E proprio qui sta il problema

Tuttavia Acea non è esattamente un operatore specializzato nel segmento rifiuti. Ma è piuttosto una società focalizzata sulla gestione del comparto idrico dove realizza imponenti risultati sia in ternini di fatturato che di marginalità. Basta dare un occhio ai risultati del gruppo per rendersene conto. Sui primi nove mesi del 2022, Acea ha registrato un margine lordo (ebitda) superiore al miliardo, in crescita del 7,8 per cento. Di questa cifra il 52% viene dal comparto idrico. Il 26% è attribuibile all’energia e appena l’8% al segmento ambiente. Il resto lo fanno il settore Generazione (8%) e Commerciale-Trading (6%). Detta in altri termini, l’ambiente è un settore di attività decisamente residuale. Per questa ragione, secondo alcuni osservatori, il gruppo potrebbe valutare seriamente la possibilità di concentrare gli investimenti sul grande business dell’acqua o, al massimo, concentrarsi sui due impianti che già ha: quello di Terni e quello di San Vittore. 

Perché allora il gruppo dovrebbe potenziare la divisione ambiente?

Certamente si tratta di un affare redditizio cui forse, oltre al Comune di Roma, sono interessati anche gli altri due soci di Acea, la multinazionale idrico francese Suez (23%) e il gruppo di costruzioni Caltagirone (5,4%). A conti fatti, quindi, c’è un grosso conflitto d’interessi per i soci della multiutility controllata dal comune di Roma con il 51%. Quanto basta a far fare un passo indietro a chi di governance se ne intende e sa anche che esistono molte regole nella gestione dei rapporti con le parti correlate.

Acea non è del resto nuova a situazioni complesse

Non è la prima volta che il tema del conflitto d’interese emerge con chiarezza in Acea. Ai tempi delle bollette pazze, buona parte delle attività dei call center di Acea 800 erano gestiti da E-care, società di cui il costruttore-editore era socio al 15 per cento attraverso la Caltagirone Editore, poco dietro alla Astrim (47,8%), controllata all’epoca da Unicredit.

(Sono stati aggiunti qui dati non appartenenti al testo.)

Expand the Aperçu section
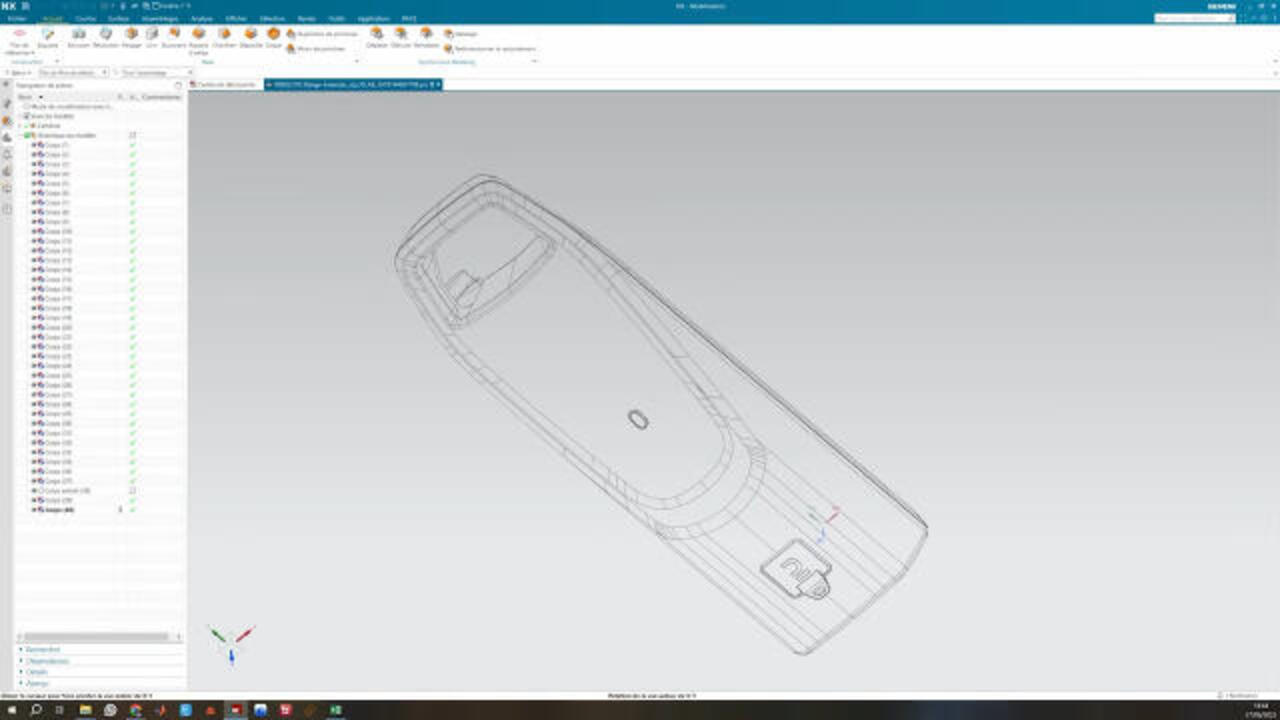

All’epoca la gestione del surplus di telefonate dei clienti Acea, conquistata senza gara nel 2008, si rivelò una vera e propria gallina dalle uova d’oro consentendo alla E-Care di ritornare in utile, grazie anche alle commesse del call center di Acea. Manna dal cielo per i conti dell’azienda. E per i suoi azionisti, naturalmente. Come forse potrebbe esserlo anche il redditizio business dei rifiuti e della costruzione dell’impianto che Gualtieri vuole a tutti i costi per tamponare l’emergenza rifiuti nella Capitale. E non solo.